Cartaz do Domingo Maior deste fim de semana na RBS TV, Sniper Americano (2014) mescla duas características do diretor Clint Eastwood: o personagem real e o herói controverso.
Na lista das cinebiografias de vultos da história, temos Bird (1988), que valeu a Forest Whitaker o prêmio de melhor ator no Festival de Cannes ao encarnar Charlie Parker (1920-1955), grande saxofonista do jazz; Cartas de Iwo Jima (2006), sobre o general japonês Tadamichi Kuribayashi (1891-1945), interpretado por Ken Watanabe, que comandou a resistência contra as forças dos EUA no Pacífico, ao final da Segunda Guerra Mundial; A Troca (2008), com Angelina Jolie representando Christine Collins (1888-1964), uma mãe que, na Los Angeles dos anos 1920 e 1930, é difamada como doente mental depois de descobrir que a polícia forjou o "reaparecimento" de seu filho sumido; Invictus (2009), em que Morgan Freeman faz o papel de Nelson Mandela (1918-2013) no episódio ligado ao rúgbi que simbolizou sua luta para integrar negros e brancos após o fim do apartheid na África do Sul; E J. Edgar (2011), em que Leonardo DiCaprio vive John Edgar Hoover (1895-1972), o chefão do FBI que, por mais de 40 anos, fez uso do aparato de vigilância que montou para permanecer no poder.
Na fase mais recente, Eastwood, hoje com 91 anos e ainda filmando (lançou Cry Macho em 2021), tem se dedicado ao sujeito comum que pratica um ato de bravura, ao cidadão que enfrenta as autoridades, ao herói que se torna alvo de investigação, ao homem que faz o correto mesmo que contrariando leis e protocolos. Enquadram-se em uma ou mais dessas categorias o piloto de avião que, em 2009, salvou vidas em um pouso de emergência no Rio Hudson, interpretado por Tom Hanks em Sully (2016); os três jovens soldados que, em 2015, impediram o ataque de um marroquino armado com fuzil, vividos por eles próprios em 15h17: Trem para Paris (2018); o fictício Earl Stone de A Mula (2018), octogenário com dificuldades financeiras que aceita trabalhar no transporte de drogas para um cartel mexicano com o intuito de ajudar seus parentes; e o atrapalhado segurança de O Caso Richard Jewell (2019), que evitou uma tragédia na Olimpíada de Atlanta, em 1996, mas acabou pintado como vilão por polícia e imprensa.

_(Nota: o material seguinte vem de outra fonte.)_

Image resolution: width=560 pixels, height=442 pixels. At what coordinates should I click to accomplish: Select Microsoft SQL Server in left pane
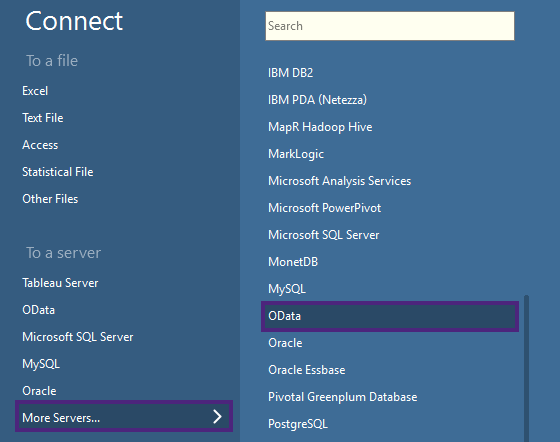[x=78, y=337]
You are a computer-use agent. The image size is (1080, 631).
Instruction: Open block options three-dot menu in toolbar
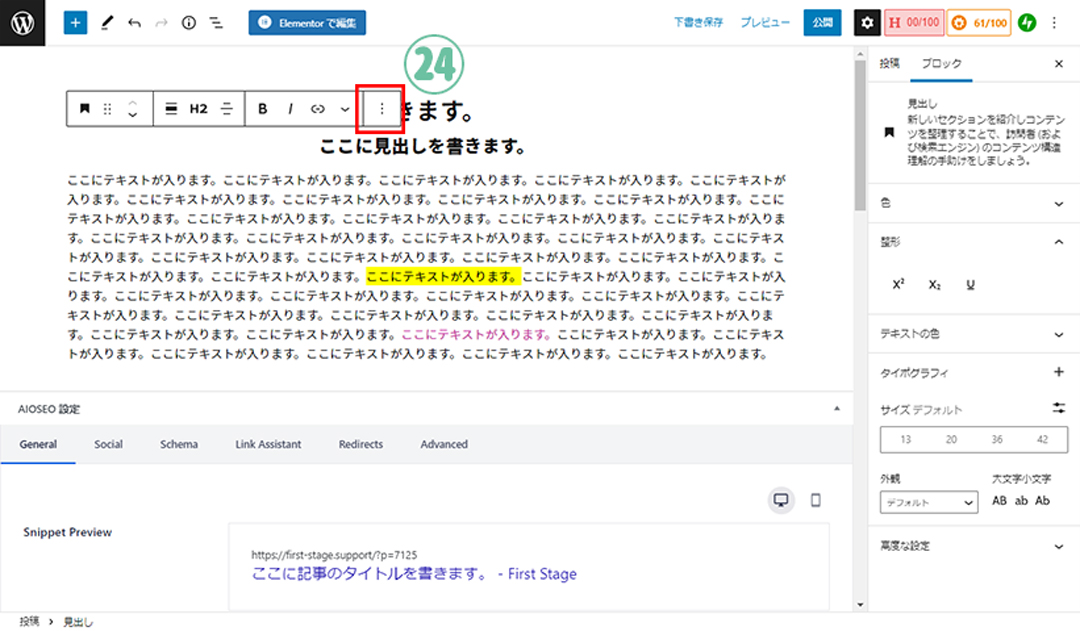381,108
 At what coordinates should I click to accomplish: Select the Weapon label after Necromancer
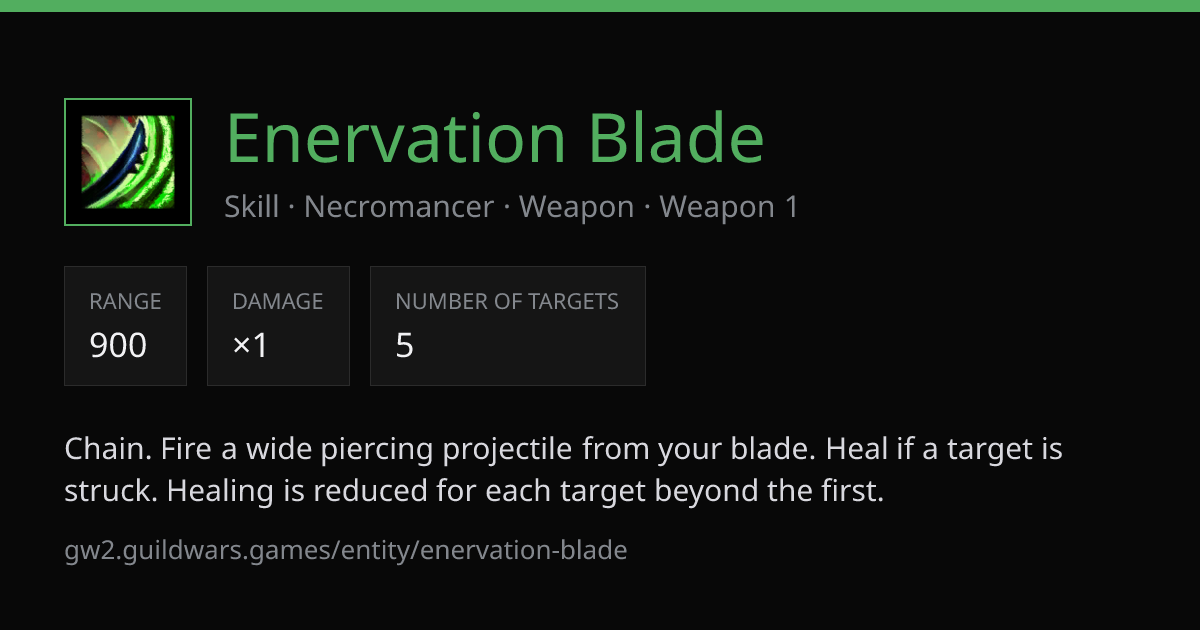(x=577, y=207)
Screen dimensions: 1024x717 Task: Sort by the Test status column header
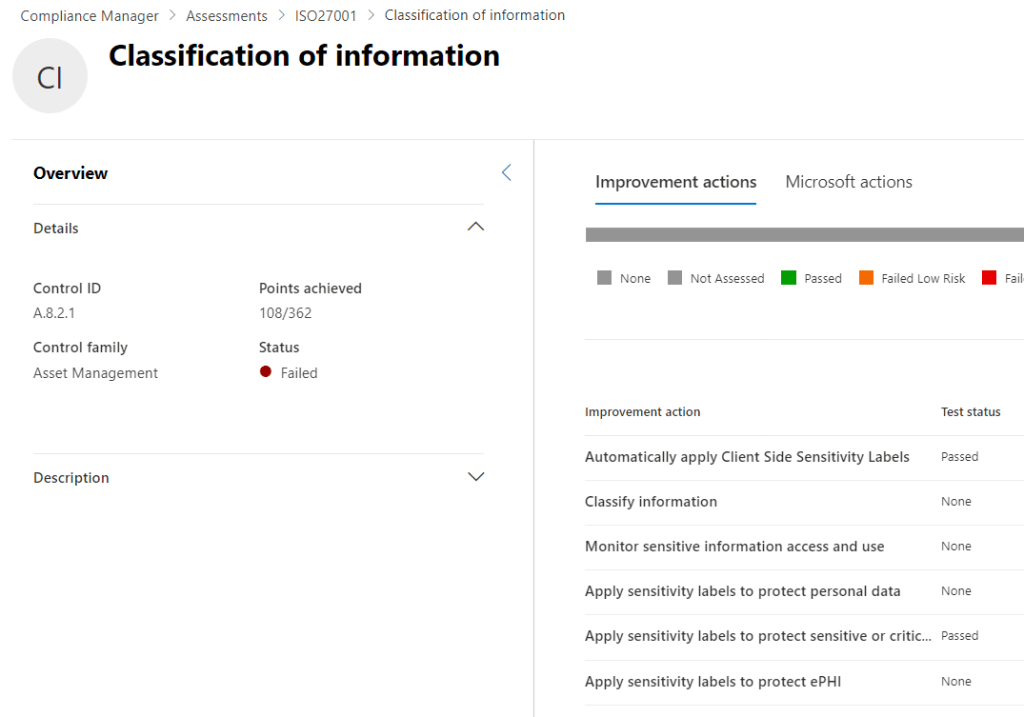[x=970, y=412]
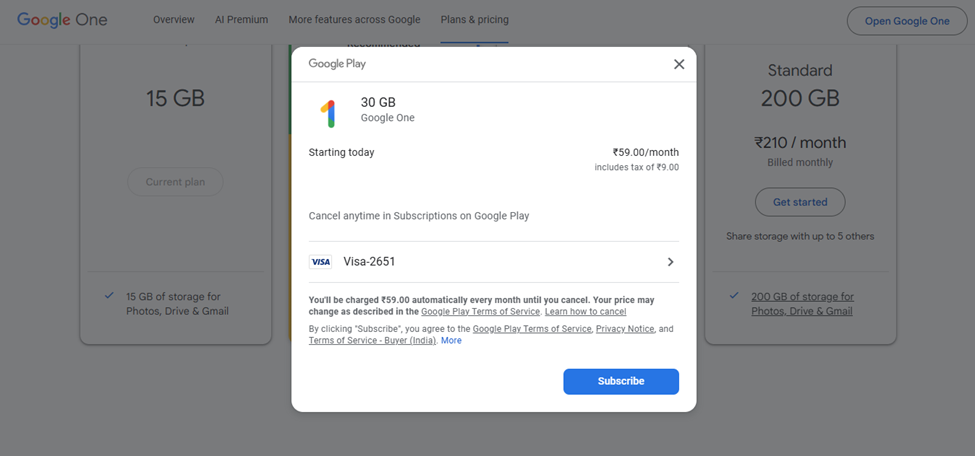Expand payment method chevron arrow

[670, 262]
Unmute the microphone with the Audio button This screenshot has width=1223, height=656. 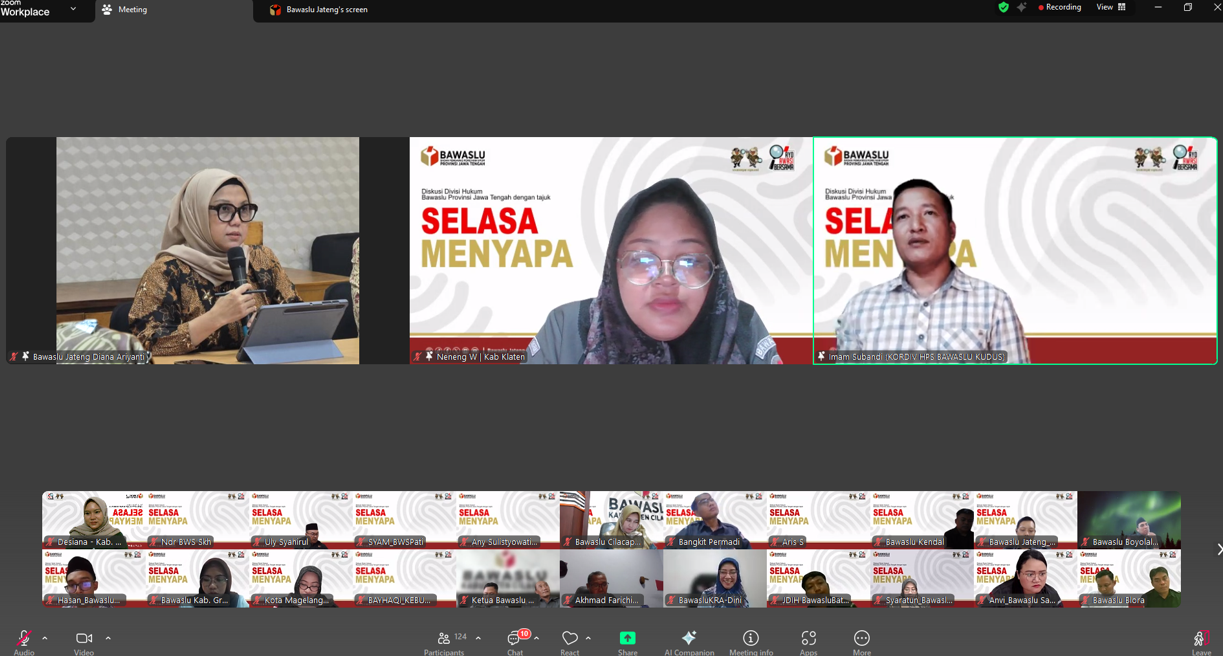[23, 639]
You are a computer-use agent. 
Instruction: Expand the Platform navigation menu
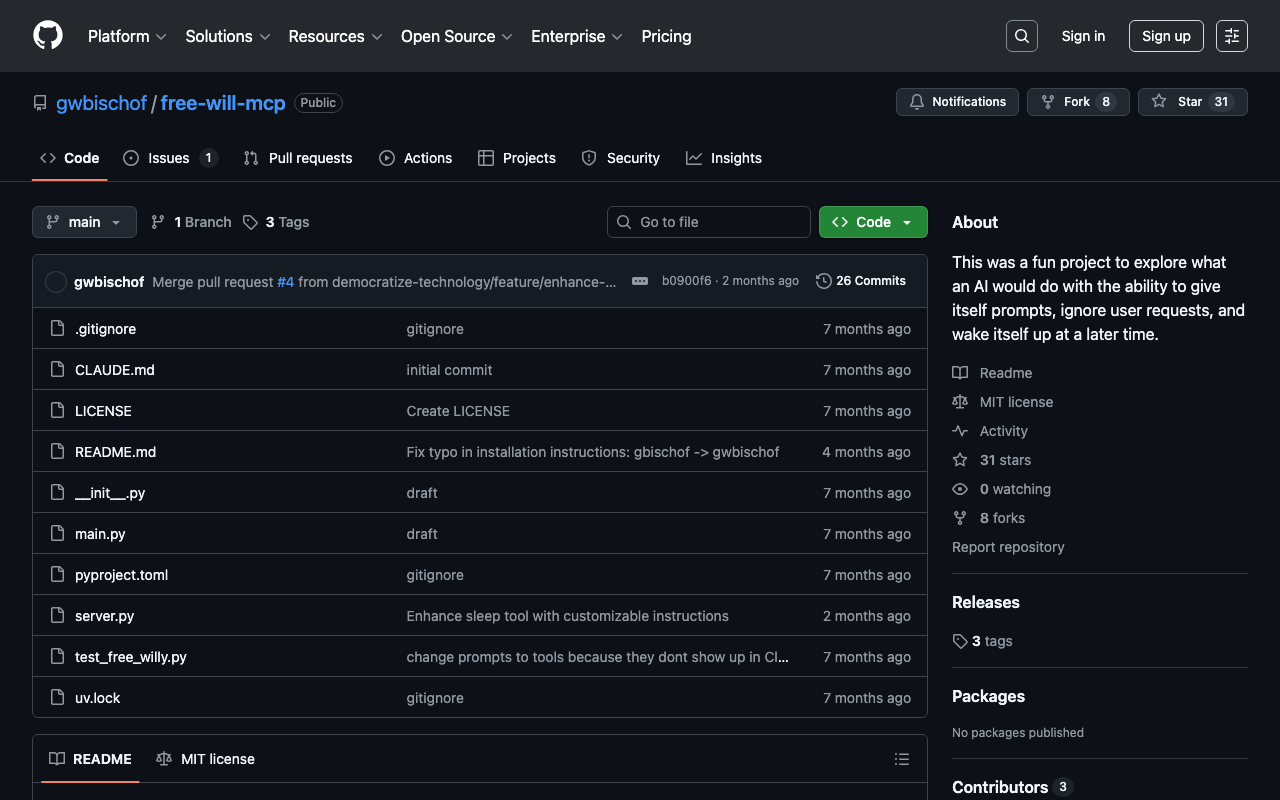pyautogui.click(x=127, y=36)
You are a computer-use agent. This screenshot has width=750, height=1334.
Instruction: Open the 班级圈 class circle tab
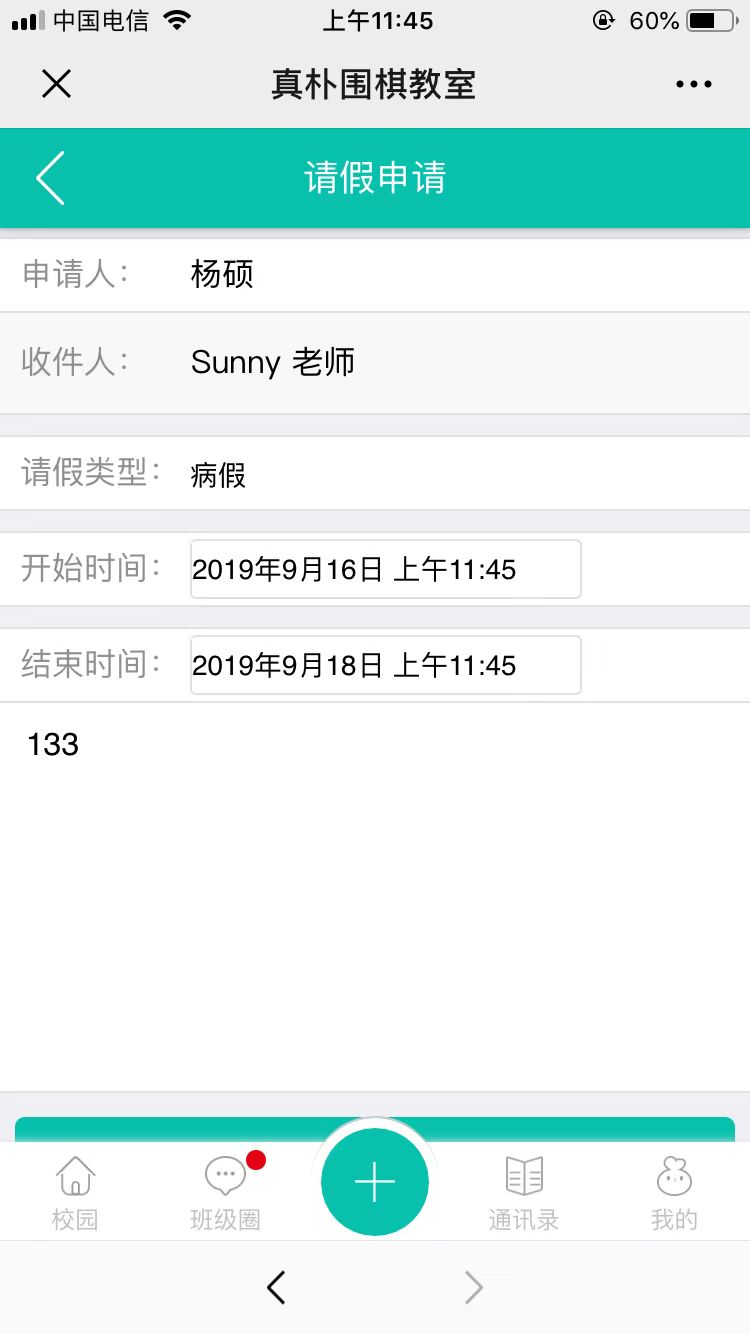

Sniper Americano, que a RBS TV vai exibir a partir das 23h25min de domingo (5), rendeu a Bradley Cooper uma indicação ao Oscar de melhor ator na pele de Chris Kyle (1974-2013), atirador de elite com dilemas existenciais e morais. A obra também concorreu nas categorias de melhor filme, roteiro adaptado, edição, mixagem de som e edição de som (na qual foi premiada).
Kyle foi considerado o mais letal sniper da história militar dos EUA, totalizando 160 mortes em quatro temporadas servindo no Iraque, desde 2003. O filme começa em alta tensão: um garoto iraquiano carregando uma granada entra na mira do membro das Forças de Operações Especiais da Marinha estadunidense. Antes de mostrar o desfecho dessa sequência, porém, a trama recua no tempo e relata sucintamente como Kyle foi parar naquele lugar: das lições de sobrevivência aprendidas na infância com o pai, ao lado do irmão, até o alistamento e o treinamento militar — passando pela pouco promissora carreira de peão de rodeio e pelo relacionamento instável com as mulheres, como a namorada Taya (Sienna Miller). No Oriente Médio, o que ele tinha de equilíbrio psicológico acabará comprometido na mesma medida em que sua reputação como atirador cresce.
Tal qual seu personagem, o filme despertou opiniões controversas. Houve elogios, por exemplo, à maestria narrativa de Eastwood, sua sabedoria para dosar ação e reflexão e sua atualização sobre os estragos que a impessoalidade da guerra provoca nos indivíduos. Mas também houve críticas ao tom patriótico exaltado e à falta de contextualização política e histórica para ressaltar que a invasão do Iraque pela coalização liderada por tropas dos EUA, em 2003, deu-se sob a alegação, não comprovada, de que o país tinha um arsenal de armas químicas. Foi tema de debate, ainda, a maneira maniqueísta como os iraquianos são representados em contraposição à figura do super-herói salvador da pátria encarnada pelo protagonista.